Following this, he would remarry to another long-time girlfriend Emily Glass, whom he had met on a UK tour in 1972. She would be a stark contrast to Sandy, and tended to be overbearing and borderline obsessively controlling over him. She would repeatedly sabotage her own birth control, giving birth to twin boys and a daughter within eighteen months of each other. Following their 1979 divorce, she would estrange herself and their children from him, and reconciliation would be difficult. He would not have a full relationship with his youngest three children until the late 1980s.
With his divorce, release of his final solo album, and breakup of the band within the same year, Rob would emotionally drift for some time. He had little financial need to pursue further creative projects, having solidified himself a lucrative contract with residuals, and did little in the way of music for several years.
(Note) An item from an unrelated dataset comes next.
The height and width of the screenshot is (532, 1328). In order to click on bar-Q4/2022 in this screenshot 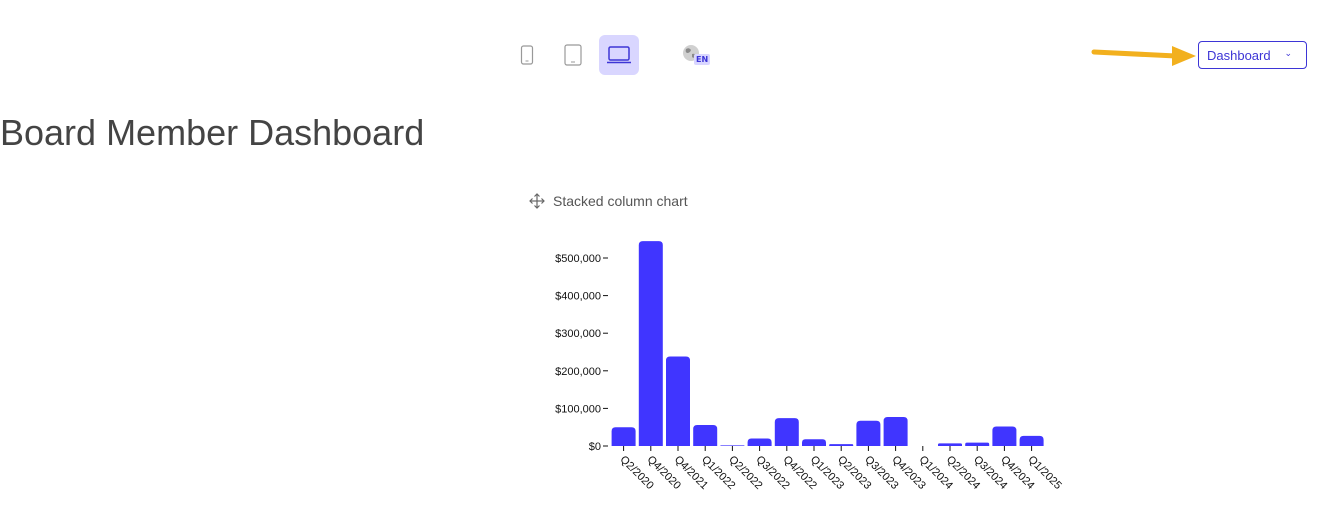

For what it was worth, the lack of stressors in his life would distinctly reduce his impulse to drink and he flirted with sobriety for the next several years. Eventually, he would find work as a session guitarist and ghostwriter for several acts and was comfortable with himself.
In 1982 he would marry Scottish model Christine Jones in a quiet, intimate ceremony, and the couple would spend the next eight years in relative bliss. This by far is the most healthy relationship he would curate; Christine would encourage his final stint in rehab where he would find complete sobriety and a diagnosis for his long-untreated bipolar depression. With appropriate treatment, he was able to come to terms with himself, rekindle his relationship with his children, and apologize to the people around him - and himself - for the many years of turmoil. The pair would divorce at the tail end of 1990, although it was due to a mutual understanding that they had different wants and expectations for their future rather than bad blood; the two have remained friends since, and she maintains an active role in the lives of her stepchildren.
Now approaching his fifties, Rob would move back to the United States, establishing a wildlife sanctuary in the foothills of West Virginia. Beginning in the mid-1990s, he would aggressively push conservation efforts in the Appalachian region with an emphasis on birds - he had been a major proponent in the United States ban of DDT in 1972 - and fund education efforts where possible.
Now, in his older years, he continues his conservation efforts in a pseudo-retirement. Musically speaking, he does little of note, but has been known to occasionally write for other musicians and sporadically contributes as a session guitarist. He spends most of his time out in nature, often with his grandchildren, finally at peace with himself.